Wireless Lessons from Construction Sites

Construction sites, especially industrial or commercial construction, can be highly dynamic environments characterized by heavy machinery, tools and people in constant motion. Activities within the construction environment must be coordinated and monitored to efficiently achieve daily goals, monitor the health of equipment, monitor the ambient environment and assure the safety of the people working within the construction environment. As with the industrial plants that will ultimately be built, reliable and rapid wireless communication is a key requirement for construction sites and the 5G network is a lead contender in supporting its mix of applications. Exploring private 5G service classes enriches our understanding of tailoring next-generation wireless communications networks to industry needs.

At the Communications Technology Laboratory of the National Institute of Standards and Technology (NIST) in Gaithersburg, MD, USA, we’ve been addressing the challenges of integrating 5G networks and exploring ways to test and predict wireless network performance in dynamic environments. This is an excerpt of our recently published whitepaper in which we explore deploying wireless communication networks within construction projects, introduce a comparison approach to assessing deployment difficulty at each project phase, and discuss our plans for a testbed for 5G communications that can help shape the future of wireless communications.
 

Physical environment considerations

During our investigation, we discovered that the key elements affecting the viability of a construction network and simplified them to three principal considerations relating to the physical environment:

• the geometry of the work zone,

• the number and materials of the walls being constructed, and

• the types of materials used to construct floors and ceilings.

Much research has been undertaken to characterize the propagation characteristics of construction spaces primarily focusing on the finished industrial spaces. While it is important to understand all of the impacting factors of a work zone, we must be careful to capture the factors such that they minimally overlap in their impacts on wireless system performance. This approach is synonymous with maintaining the linear independence of variables in a system of linear equations, and we attempt to maintain this independence throughout this work.

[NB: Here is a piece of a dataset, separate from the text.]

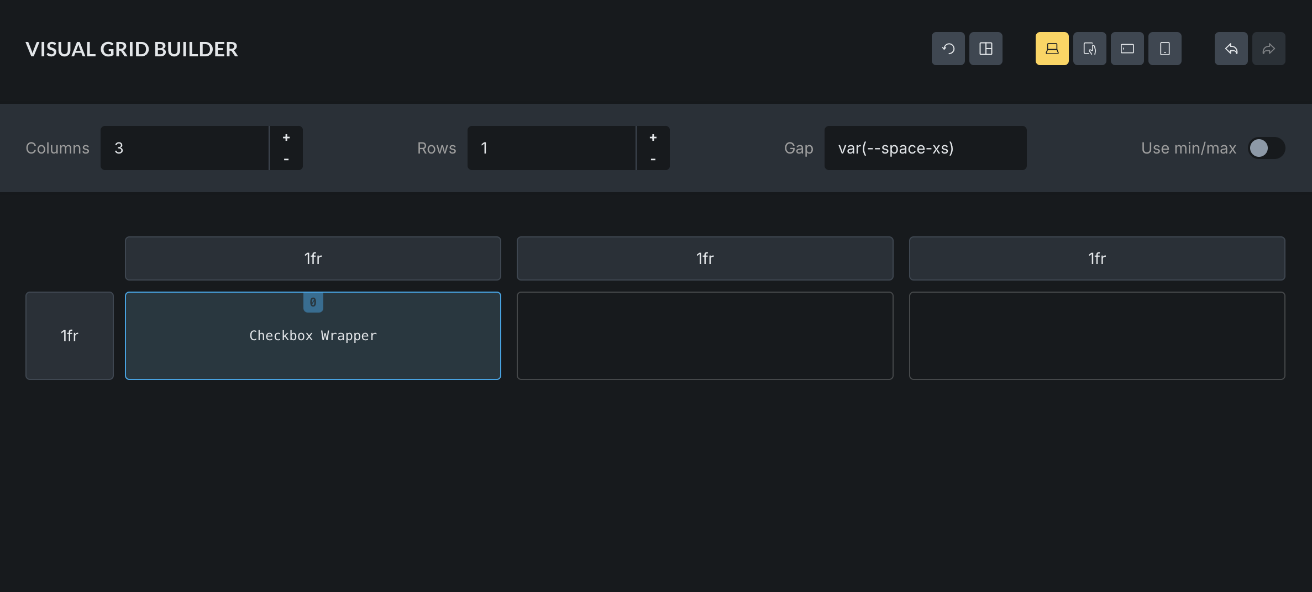This screenshot has height=592, width=1312.
Task: Click the undo arrow icon
Action: click(1231, 49)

We should also note that the focus so far has been on the physical environment, yet construction has other factors that can otherwise degrade the performance of the construction network such as radio frequency interference from welding, unshielded power electronics, and co-existing network traffic. Additionally, the impact attributes for each scenario were assigned a value for three stages of construction: Early-Stage, Mid-Stage and Late-Stage.
 

5G service categories

Exploring 5G service classes for construction enriches our understanding of tailoring next-generation wireless communications networks to industry needs. Why consider 5G at all? Its versatile wireless technology accommodates diverse communication needs and deployment structures, making it suitable for various construction applications. While other wireless solutions are viable, we opt for 5G stand-alone (SA) private networks for several reasons:

• Firstly, 5G’s built-in determinism, leveraging time and frequency diversity supports channel resource allocation. Spatial diversity is enhanced with multiple-input multiple-output (MIMO) antennas, including massive MIMO systems for optimal device support and beam directionality, ensuring a higher quality of service. 

• Secondly, 5G offers quality of service (QoS) support and flexibility in enforcing reliability policies through different service classes and network slicing.

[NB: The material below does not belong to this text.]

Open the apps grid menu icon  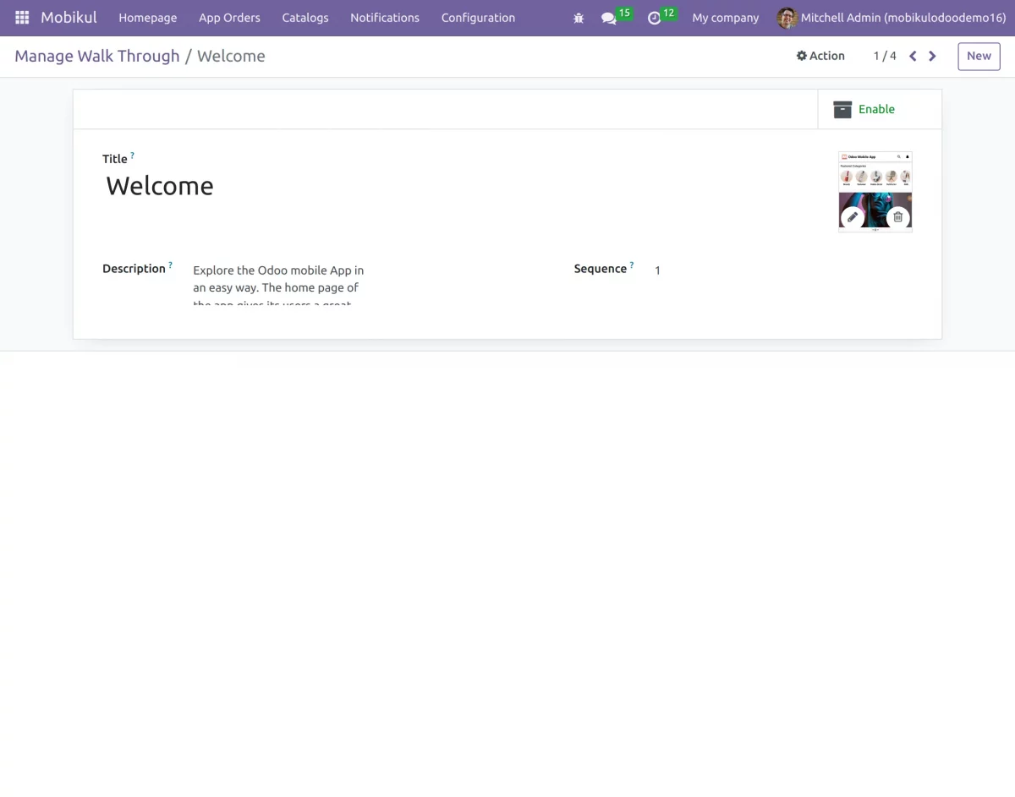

• Additionally, it supports licensed and unlicensed deployment options, expanding available RF bands and is progressing towards supporting various industrial protocols for improved interoperability in automation systems.

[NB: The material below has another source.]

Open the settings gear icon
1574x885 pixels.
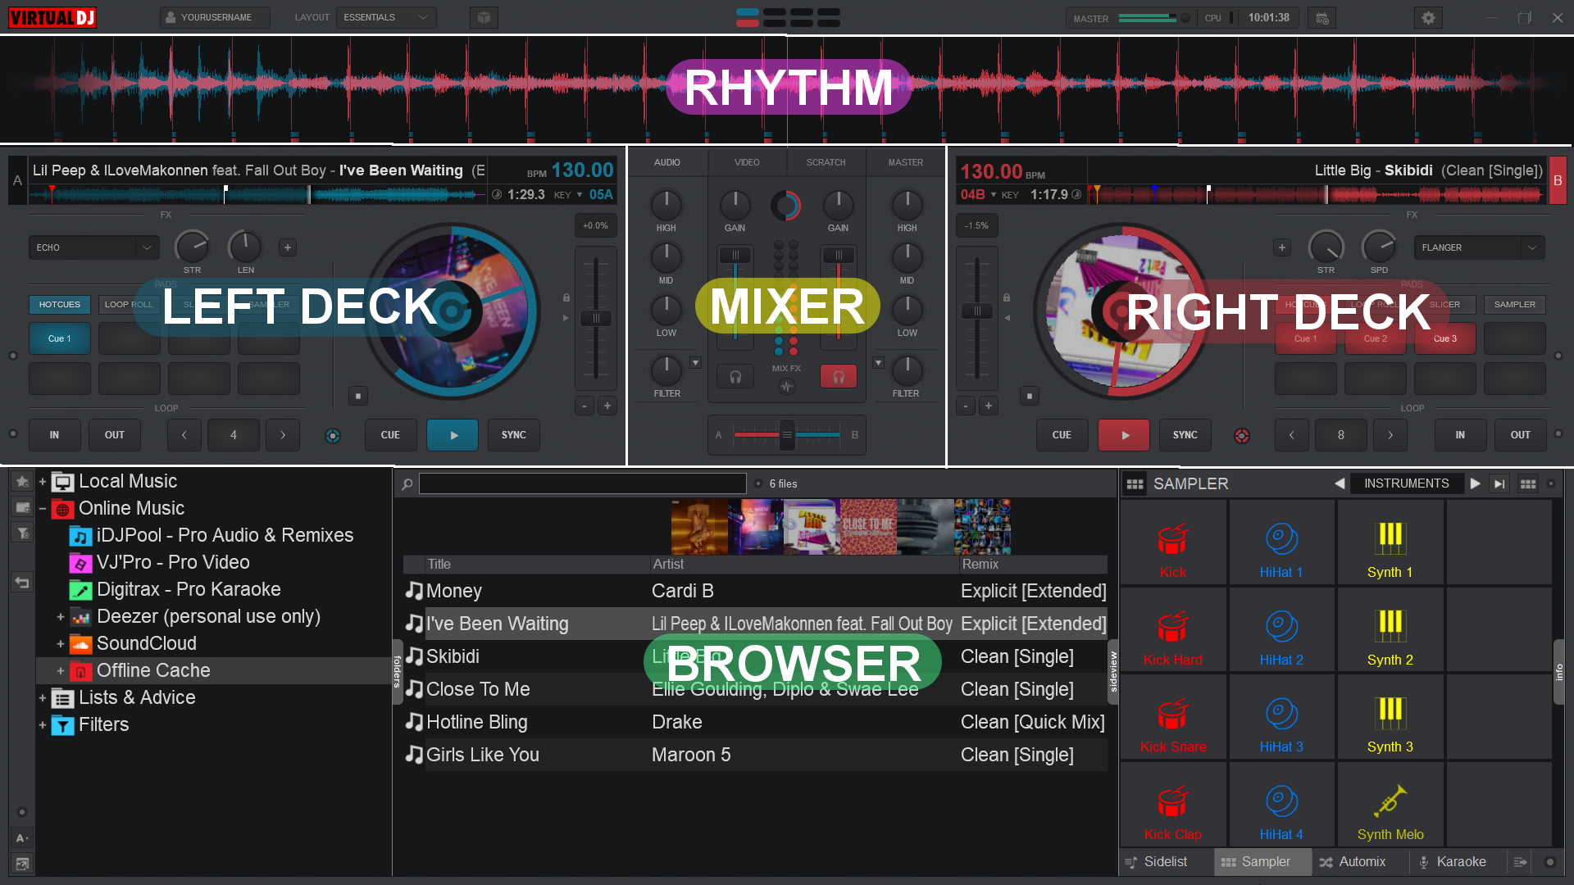click(1428, 17)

There are three main 5G service categories: enhanced mobile broadband (eMBB), massive machine type communication (mMTC) and ultra-reliable low-latency communication (URLLC). A new service class, reduced capability (RedCap) is emerging that offers reduced capabilities compared to that of URLLC class with less stringent latency and reliability requirements. This makes it more cost-effective and energy efficient.
URLLC, with 1 ms latency and reliability exceeding 99.999%, is particularly relevant for construction applications. However, considering cost and battery life, RedCap may become a preferred choice for some applications.  URLLC achieves low latency by allowing transmissions to interrupt lower-priority ones through the mini-slot concept and periodic grant-free transmission. URLLC can support connectivity for automated guided vehicles, mobile robots, teleoperated heavy machinery and safety equipment in various construction scenarios.

The eMBB category, with peak data rates up to 10 Gbit/s, benefits high-data-rate applications like augmented reality and remote operation video feedback. The mMTC category, with a node density of up to 100 nodes/m2, is suitable for massive wireless sensor networks, site 11 asset management and various monitoring applications.